**Task instructions**
Please output the section of the listing below that opens with the line containing "The width and height of the screenshot is (1053, 502)." and closes with the line containing "Open the customize", exactly and with nothing else.

**Records for the task**
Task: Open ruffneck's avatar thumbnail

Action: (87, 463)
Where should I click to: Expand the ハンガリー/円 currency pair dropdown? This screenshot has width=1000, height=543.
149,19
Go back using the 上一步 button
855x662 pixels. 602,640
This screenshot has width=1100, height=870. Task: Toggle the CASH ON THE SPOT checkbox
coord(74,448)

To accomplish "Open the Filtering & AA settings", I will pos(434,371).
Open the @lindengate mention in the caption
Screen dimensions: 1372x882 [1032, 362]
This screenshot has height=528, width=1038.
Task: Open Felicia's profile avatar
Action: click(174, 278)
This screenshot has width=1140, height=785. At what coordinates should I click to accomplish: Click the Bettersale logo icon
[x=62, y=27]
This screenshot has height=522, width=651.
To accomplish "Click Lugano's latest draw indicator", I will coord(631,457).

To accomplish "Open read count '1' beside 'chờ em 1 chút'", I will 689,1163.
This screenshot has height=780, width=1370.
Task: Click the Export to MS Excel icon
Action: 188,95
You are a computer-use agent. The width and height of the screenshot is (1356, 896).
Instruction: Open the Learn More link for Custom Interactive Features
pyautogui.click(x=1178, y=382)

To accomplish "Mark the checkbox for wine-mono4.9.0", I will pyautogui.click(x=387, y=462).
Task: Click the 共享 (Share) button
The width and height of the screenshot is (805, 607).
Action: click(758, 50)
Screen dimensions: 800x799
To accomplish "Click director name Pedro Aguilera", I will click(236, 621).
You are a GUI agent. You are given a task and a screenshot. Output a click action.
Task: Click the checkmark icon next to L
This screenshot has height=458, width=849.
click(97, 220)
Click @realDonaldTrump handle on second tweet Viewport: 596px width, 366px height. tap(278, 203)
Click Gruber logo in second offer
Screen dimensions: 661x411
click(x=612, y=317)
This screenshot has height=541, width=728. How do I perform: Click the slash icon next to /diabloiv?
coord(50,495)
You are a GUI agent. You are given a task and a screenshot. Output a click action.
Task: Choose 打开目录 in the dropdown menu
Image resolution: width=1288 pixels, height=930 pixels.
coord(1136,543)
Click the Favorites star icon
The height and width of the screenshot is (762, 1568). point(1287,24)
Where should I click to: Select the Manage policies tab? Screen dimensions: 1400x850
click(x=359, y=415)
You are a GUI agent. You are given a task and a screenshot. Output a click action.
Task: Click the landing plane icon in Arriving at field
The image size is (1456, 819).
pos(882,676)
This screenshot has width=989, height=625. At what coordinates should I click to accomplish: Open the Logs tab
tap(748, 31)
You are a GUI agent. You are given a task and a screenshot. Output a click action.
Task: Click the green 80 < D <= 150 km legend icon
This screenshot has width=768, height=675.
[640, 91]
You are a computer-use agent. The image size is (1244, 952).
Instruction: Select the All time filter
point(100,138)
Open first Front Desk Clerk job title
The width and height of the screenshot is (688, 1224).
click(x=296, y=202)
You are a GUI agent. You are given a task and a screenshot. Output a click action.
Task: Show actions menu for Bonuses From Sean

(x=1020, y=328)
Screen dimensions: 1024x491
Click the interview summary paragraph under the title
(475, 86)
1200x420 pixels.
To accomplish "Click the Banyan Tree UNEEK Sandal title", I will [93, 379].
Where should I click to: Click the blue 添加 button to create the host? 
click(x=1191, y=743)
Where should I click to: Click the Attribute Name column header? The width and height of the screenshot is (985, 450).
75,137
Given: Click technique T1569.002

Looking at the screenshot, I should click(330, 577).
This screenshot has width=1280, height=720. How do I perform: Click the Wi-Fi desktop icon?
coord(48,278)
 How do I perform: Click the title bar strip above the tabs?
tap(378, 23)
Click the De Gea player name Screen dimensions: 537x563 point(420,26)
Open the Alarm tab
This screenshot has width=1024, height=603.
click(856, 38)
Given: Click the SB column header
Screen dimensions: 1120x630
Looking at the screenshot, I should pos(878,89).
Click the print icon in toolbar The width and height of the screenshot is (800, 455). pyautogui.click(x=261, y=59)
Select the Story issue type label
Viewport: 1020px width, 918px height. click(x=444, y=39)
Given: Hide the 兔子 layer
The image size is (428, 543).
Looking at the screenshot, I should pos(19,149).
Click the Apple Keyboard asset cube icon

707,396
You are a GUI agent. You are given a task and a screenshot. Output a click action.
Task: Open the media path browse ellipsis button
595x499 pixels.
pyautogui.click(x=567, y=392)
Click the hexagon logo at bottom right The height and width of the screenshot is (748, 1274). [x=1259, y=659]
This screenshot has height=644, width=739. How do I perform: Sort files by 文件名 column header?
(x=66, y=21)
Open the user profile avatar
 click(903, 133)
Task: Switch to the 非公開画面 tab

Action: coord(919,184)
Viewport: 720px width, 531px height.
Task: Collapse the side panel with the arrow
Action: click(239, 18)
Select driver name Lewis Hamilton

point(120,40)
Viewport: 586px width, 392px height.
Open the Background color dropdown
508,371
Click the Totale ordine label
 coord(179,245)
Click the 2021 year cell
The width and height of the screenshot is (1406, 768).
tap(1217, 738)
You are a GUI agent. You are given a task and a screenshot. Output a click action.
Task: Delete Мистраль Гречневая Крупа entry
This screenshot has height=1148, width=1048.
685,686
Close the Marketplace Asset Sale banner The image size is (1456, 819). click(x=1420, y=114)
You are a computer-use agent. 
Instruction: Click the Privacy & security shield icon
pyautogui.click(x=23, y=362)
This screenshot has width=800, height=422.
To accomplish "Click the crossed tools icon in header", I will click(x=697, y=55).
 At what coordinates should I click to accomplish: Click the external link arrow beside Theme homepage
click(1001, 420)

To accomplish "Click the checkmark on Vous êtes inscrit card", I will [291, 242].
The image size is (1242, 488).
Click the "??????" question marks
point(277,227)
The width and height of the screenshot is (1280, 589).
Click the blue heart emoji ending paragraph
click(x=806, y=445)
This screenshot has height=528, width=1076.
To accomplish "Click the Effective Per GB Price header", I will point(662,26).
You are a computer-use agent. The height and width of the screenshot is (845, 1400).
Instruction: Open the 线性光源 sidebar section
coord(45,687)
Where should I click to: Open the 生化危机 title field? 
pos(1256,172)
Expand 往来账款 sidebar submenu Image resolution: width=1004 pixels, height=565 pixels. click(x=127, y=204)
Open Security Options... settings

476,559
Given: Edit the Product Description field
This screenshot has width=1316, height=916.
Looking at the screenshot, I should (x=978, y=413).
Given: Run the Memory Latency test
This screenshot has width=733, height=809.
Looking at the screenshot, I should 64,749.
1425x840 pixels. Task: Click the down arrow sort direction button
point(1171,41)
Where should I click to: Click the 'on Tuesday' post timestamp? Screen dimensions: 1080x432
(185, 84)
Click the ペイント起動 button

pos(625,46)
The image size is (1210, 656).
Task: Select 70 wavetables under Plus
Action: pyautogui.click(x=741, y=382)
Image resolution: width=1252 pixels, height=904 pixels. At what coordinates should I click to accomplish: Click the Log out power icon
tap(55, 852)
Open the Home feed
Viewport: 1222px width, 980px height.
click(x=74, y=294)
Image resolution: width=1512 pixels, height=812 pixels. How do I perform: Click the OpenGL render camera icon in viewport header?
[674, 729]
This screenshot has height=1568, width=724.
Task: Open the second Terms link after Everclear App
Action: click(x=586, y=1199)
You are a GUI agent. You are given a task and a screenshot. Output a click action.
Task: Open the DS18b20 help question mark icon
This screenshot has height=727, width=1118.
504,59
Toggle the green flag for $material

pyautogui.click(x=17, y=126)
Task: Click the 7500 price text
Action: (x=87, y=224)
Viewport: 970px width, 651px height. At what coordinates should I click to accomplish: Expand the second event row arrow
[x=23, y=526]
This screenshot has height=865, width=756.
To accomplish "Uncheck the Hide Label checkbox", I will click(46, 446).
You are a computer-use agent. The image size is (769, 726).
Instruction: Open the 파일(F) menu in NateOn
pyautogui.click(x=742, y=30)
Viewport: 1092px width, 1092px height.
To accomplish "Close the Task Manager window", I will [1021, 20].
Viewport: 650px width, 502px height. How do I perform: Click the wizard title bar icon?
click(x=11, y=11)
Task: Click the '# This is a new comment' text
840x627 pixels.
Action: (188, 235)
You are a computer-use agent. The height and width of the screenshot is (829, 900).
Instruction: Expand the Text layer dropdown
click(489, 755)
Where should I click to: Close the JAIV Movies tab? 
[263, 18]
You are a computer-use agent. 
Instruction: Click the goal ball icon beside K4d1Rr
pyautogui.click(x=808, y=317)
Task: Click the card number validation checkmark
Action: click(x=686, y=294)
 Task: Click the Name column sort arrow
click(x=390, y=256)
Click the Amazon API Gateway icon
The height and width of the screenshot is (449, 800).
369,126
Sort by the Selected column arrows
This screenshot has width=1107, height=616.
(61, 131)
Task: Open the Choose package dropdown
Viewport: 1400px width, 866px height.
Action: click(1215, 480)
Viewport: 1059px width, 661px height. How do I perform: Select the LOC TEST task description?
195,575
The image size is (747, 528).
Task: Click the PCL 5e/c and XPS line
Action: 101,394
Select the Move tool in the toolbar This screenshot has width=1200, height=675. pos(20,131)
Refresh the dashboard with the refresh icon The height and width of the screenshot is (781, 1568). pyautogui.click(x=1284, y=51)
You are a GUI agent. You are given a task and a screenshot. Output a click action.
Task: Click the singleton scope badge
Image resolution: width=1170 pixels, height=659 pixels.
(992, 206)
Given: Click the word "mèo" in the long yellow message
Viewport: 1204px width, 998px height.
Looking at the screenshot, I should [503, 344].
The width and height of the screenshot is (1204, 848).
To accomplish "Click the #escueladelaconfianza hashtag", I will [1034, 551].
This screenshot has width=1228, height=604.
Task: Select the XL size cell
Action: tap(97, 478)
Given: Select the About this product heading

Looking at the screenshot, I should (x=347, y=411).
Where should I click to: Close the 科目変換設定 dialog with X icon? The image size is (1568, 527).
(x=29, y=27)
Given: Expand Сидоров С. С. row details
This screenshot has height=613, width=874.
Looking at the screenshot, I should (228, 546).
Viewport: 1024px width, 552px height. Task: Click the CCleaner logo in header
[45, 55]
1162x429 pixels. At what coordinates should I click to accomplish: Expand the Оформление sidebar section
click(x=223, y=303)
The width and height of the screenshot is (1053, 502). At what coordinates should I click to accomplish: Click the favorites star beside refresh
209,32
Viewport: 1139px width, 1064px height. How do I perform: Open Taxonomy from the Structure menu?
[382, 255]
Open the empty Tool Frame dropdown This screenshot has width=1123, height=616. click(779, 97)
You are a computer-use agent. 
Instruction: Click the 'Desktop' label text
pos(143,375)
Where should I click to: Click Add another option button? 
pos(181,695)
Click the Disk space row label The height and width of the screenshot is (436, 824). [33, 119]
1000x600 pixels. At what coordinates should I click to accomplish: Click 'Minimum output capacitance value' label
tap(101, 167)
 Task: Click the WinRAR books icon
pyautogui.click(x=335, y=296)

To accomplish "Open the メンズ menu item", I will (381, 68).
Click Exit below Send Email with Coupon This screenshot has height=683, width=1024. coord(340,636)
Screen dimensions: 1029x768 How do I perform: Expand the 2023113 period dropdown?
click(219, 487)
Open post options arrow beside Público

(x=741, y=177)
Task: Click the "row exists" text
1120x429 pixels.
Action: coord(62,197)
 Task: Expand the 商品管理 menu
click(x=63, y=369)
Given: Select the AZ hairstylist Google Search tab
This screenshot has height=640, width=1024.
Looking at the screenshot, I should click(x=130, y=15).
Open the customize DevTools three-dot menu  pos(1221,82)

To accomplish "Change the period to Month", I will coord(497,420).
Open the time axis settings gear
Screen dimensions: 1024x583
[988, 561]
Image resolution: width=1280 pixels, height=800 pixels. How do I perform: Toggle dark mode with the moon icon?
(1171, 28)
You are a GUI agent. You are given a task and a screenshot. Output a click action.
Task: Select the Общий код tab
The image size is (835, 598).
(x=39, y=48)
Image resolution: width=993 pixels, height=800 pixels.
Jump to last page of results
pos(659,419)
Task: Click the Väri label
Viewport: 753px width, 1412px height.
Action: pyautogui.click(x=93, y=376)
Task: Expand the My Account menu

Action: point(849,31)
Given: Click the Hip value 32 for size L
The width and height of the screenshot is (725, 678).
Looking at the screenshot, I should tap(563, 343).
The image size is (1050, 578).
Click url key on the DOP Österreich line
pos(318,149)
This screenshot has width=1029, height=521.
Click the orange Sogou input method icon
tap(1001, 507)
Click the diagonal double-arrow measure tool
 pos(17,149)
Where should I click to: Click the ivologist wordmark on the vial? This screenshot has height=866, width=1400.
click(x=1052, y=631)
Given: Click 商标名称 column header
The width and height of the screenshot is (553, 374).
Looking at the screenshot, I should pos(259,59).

**Written response**
The width and height of the screenshot is (1053, 502). At what coordinates should I click to accomplish: Click the favorites star beside refresh
209,32
Viewport: 1139px width, 1064px height. How do I perform: Open Taxonomy from the Structure menu?
[382, 255]
Open the empty Tool Frame dropdown This screenshot has width=1123, height=616. click(779, 97)
You are a computer-use agent. 
Instruction: Click the 'Desktop' label text
pos(143,375)
Where should I click to: Click Add another option button? 
pos(181,695)
Click the Disk space row label The height and width of the screenshot is (436, 824). [33, 119]
1000x600 pixels. At what coordinates should I click to accomplish: Click 'Minimum output capacitance value' label
tap(101, 167)
 Task: Click the WinRAR books icon
pyautogui.click(x=335, y=296)

To accomplish "Open the メンズ menu item", I will (381, 68).
Click Exit below Send Email with Coupon This screenshot has height=683, width=1024. coord(340,636)
Screen dimensions: 1029x768 How do I perform: Expand the 2023113 period dropdown?
click(219, 487)
Open post options arrow beside Público

(x=741, y=177)
Task: Click the "row exists" text
1120x429 pixels.
Action: coord(62,197)
 Task: Expand the 商品管理 menu
click(x=63, y=369)
Given: Select the AZ hairstylist Google Search tab
This screenshot has height=640, width=1024.
Looking at the screenshot, I should click(x=130, y=15).
Open the customize DevTools three-dot menu  pos(1221,82)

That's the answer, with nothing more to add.